You've already installed a solid set of local LLMs that cover several important use cases, such as Python code generation, general-purpose tasks, and censorship-free usage. Here's a breakdown of your current models:

  • Python Code Generation: You have models like WizardCoder-Python-7B and CodeLlama-7B, both of which are strong for coding tasks.
  • General-Purpose Use: Models like Llama-2-13B-chat and Meta-Llama-3.1-8B-Instruct are versatile for a wide range of tasks.
  • Censorship-Free Usage: Models like Tiger-Gemma-9B are known for being uncensored and responsive to a wider variety of prompts.

Given your hardware specs (Intel i7, 64GB RAM, AMD Radeon RX 7700 XT with 12GB VRAM), you can comfortably run models up to around 13 billion parameters, especially with quantized versions (e.g., GGUF). Here are some additional models you might want to consider to further expand your use cases:

Additional Models to Consider

1. Starcoder (15B)

  • Use Case: Advanced code generation.
  • Why: Starcoder is specifically designed for code generation and excels in understanding complex programming languages and contexts. It’s a great addition if you want more specialized coding capabilities beyond Python, such as JavaScript or C++.
  • Fit for Hardware: While it's slightly larger than your current models, you can try using a quantized version (Q4 or Q5) to fit within your hardware limits.

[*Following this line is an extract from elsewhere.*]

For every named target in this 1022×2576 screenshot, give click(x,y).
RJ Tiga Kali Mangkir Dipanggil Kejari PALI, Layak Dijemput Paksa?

2. Mistral 7B or Mixtral 8x7B

  • Use Case: General-purpose tasks with strong performance on smaller hardware.
  • Why: Mistral 7B is known for outperforming other models of similar sizes on benchmarks while being lightweight enough to run efficiently on consumer-grade GPUs. Mixtral 8x7B could be an alternative if you need a mixture of smaller expert models for different tasks.
  • Fit for Hardware: Mistral's small size makes it highly efficient on your hardware.

3. Phind-CodeLlama (34B)

  • Use Case: High-level code generation and debugging.
  • Why: If you're looking for a more advanced model for coding that rivals GPT-4 in terms of reasoning and code generation, Phind-CodeLlama is highly recommended. It’s particularly good at debugging and handling complex programming tasks.
  • Fit for Hardware: This model might be too large for local use unless heavily quantized, but it's worth testing if you can offload layers to system RAM.

4. Xwin-LM (13B)

  • Use Case: Uncensored general-purpose tasks.
  • Why: Xwin-LM is known for being highly uncensored while maintaining high-quality responses across various domains. If you're looking for another censorship-free model that doesn't compromise on quality, this could be useful.
  • Fit for Hardware: At 13 billion parameters, it should fit well within your current setup, especially with quantization.

5. DeepSeek-Coder (33B)

  • Use Case: Expert-level code generation and problem solving.
  • Why: DeepSeek-Coder has been praised for its ability to understand complex coding problems and offer detailed solutions. It’s particularly good at debugging and providing specific insights into code issues.
  • Fit for Hardware: This model would require significant quantization but may still be feasible with offloading.

6. SOLAR 10.7B

  • Use Case: General-purpose use with strong instruction-following capabilities.
  • Why: SOLAR is another strong general-purpose model that performs well across various tasks while being relatively lightweight compared to larger models like GPT4 or Gemini Ultra.
  • Fit for Hardware: At 10.7 billion parameters, it should run well on your system using GGUF quantization.

Conclusion

Based on your use cases, here are the additional models I recommend:

  1. For more advanced Python and multi-language code generation, try Starcoder (15B) or the lighter-weight but still powerful Mistral 7B/Mixtral 8x7B.
  2. For uncensored general-purpose usage, consider adding Xwin-LM (13B) or exploring the highly capable but uncensored versions of models like Tiger-Gemma or DeepSeek-Coder.
  3. If you're looking to push the boundaries of local coding assistance without compromising on quality, try testing out larger models like Phind-CodeLlama (34B) or the more manageable but still powerful SOLAR 10.7B, depending on how much memory you can allocate.

These additions will help you cover even more specialized coding tasks, improve general-purpose interactions, and provide additional censorship-free options while staying within the constraints of your hardware setup.